“Comme jamais auparavant dans l’histoire, notre destin commun nous invite à chercher un nouveau commencement (…)”, le pape Francois.
Laudato Si’ part d’un paradoxe très actuel : nous vivons dans et de la création “en tant que créature d’un Créateur aimant”, et en déphasage avec elle. Nous poursuivons notre guerre avec la planète dont nous dépendons. Ainsi, l’observatoire européen Copernicus vient de mesurer à 1.6° la hausse de la température en 2024 par rapport à la période pré-industrielle ; c’est 30% de la différence de température entre une ère glaciaire et une ère interglaciaire. C’est pourquoi le pape François nous invite à une triple transformation en profondeur : enrichir joyeusement notre relation au mystère de la création, réexaminer nos manières de voir les choses à tous les niveaux, en tirer les conséquences pratiques dans nos actions individuelles et collectives.
Alors que nous professons régulièrement notre foi en un Dieu créateur, il nous est proposé de développer notre esprit de famille avec “la grande famille de la création” et d’assumer notre interdépendance avec tous ses membres proches ou lointains. Il est plus facile d’être attentif aux innombrables cadeaux dans lesquels elle consiste, de les accepter, de s’en émerveiller si on garde ses distances par rapport aux images formatées, au flux continuel d’images prenant acte du pillage ordinaire de la planète présentée comme un simple stock de ressources.

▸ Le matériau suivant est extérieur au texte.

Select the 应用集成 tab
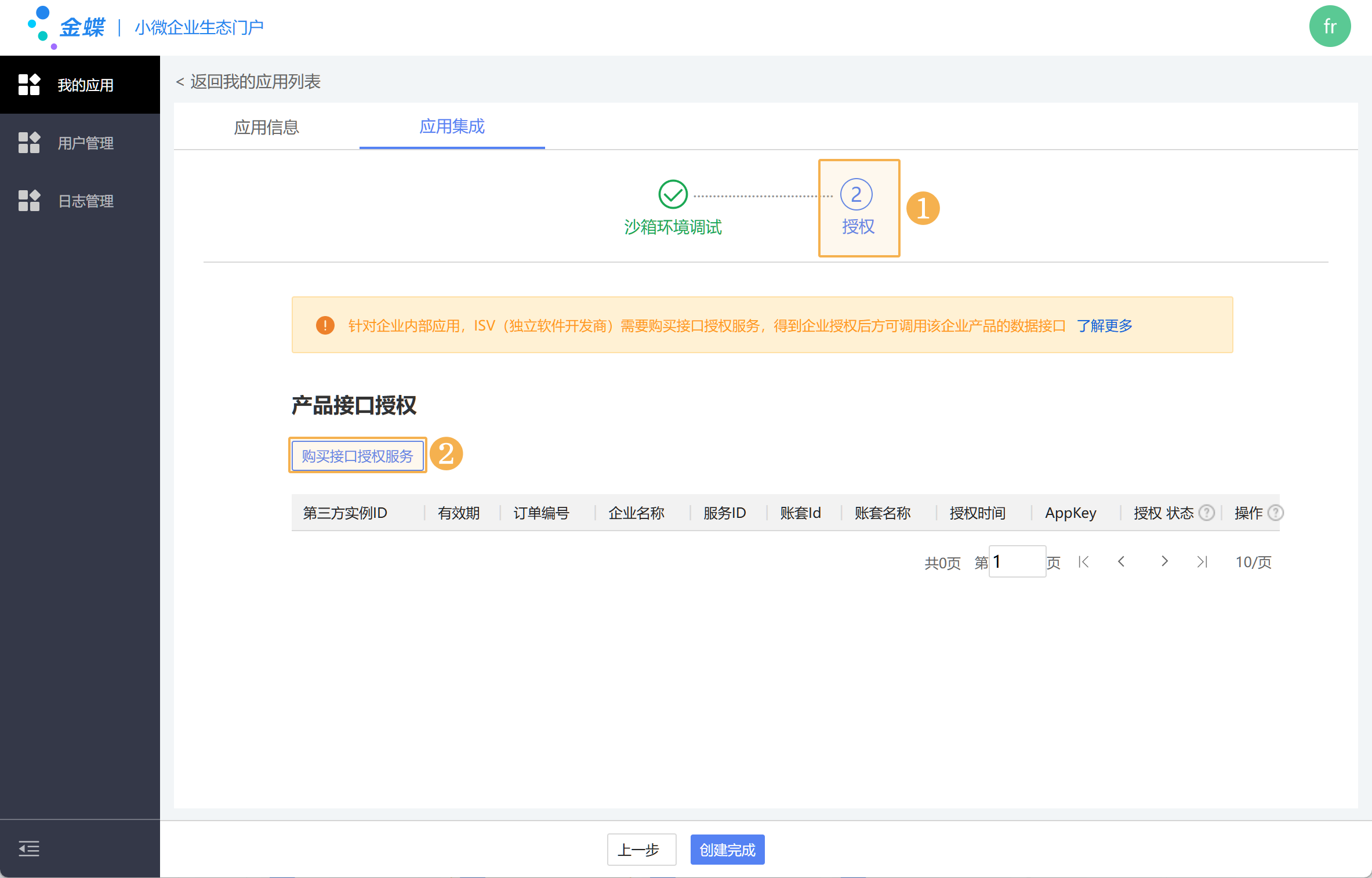Viewport: 1372px width, 878px height. 452,126
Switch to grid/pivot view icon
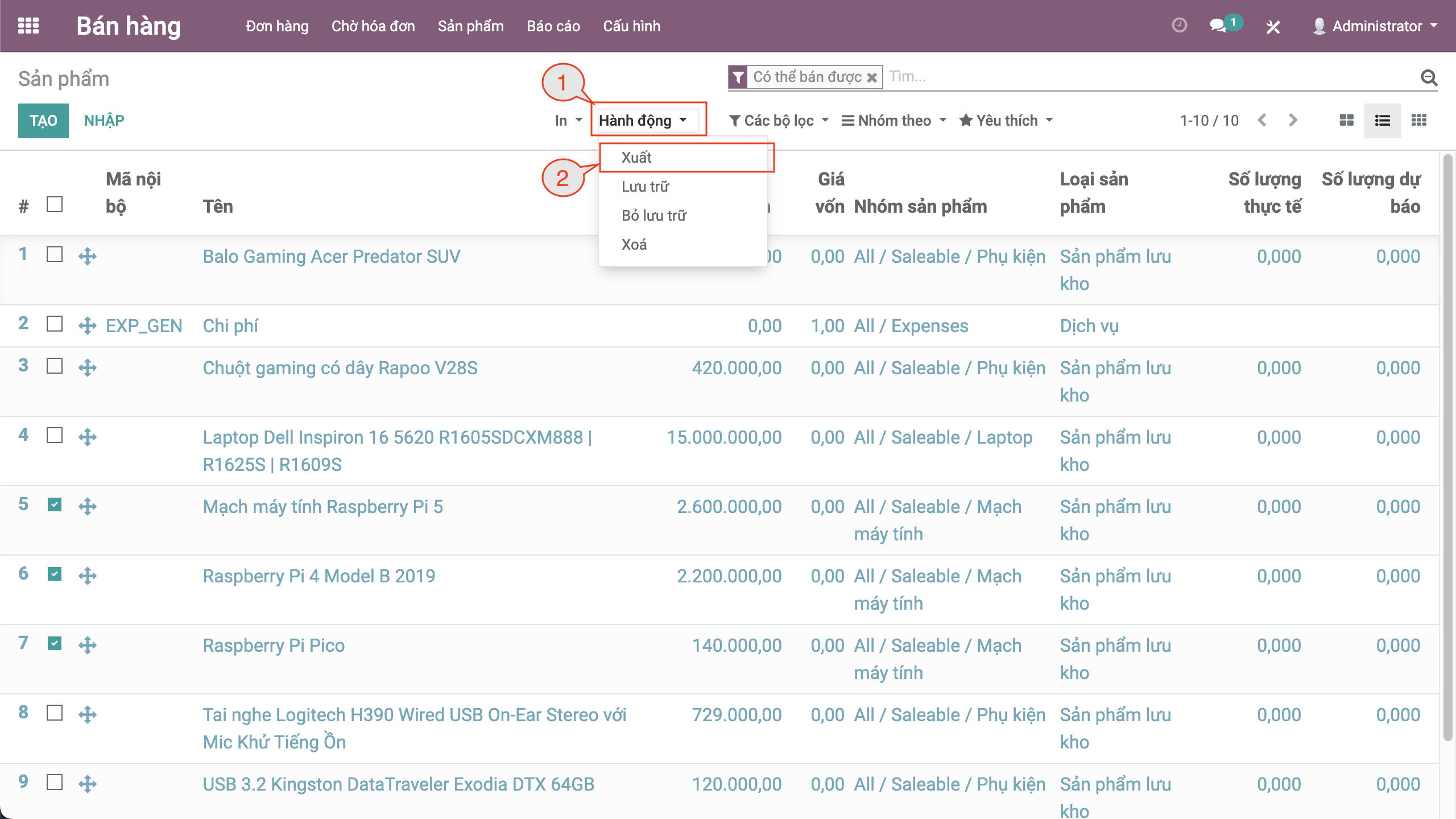 coord(1419,120)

Nous savons que la création se poursuit aussi avec les 2 kg de bactéries que nous hébergeons et qui peuplent entre autres choses nos tubes digestifs et nous protègent. On peut aussi s’émerveiller du fait que nos lointains parents les poissons ont laissé leur empreinte dans notre système sanguin ; nous leur devons la forme surprenante de l’aorte qui fait un tournant à 180°.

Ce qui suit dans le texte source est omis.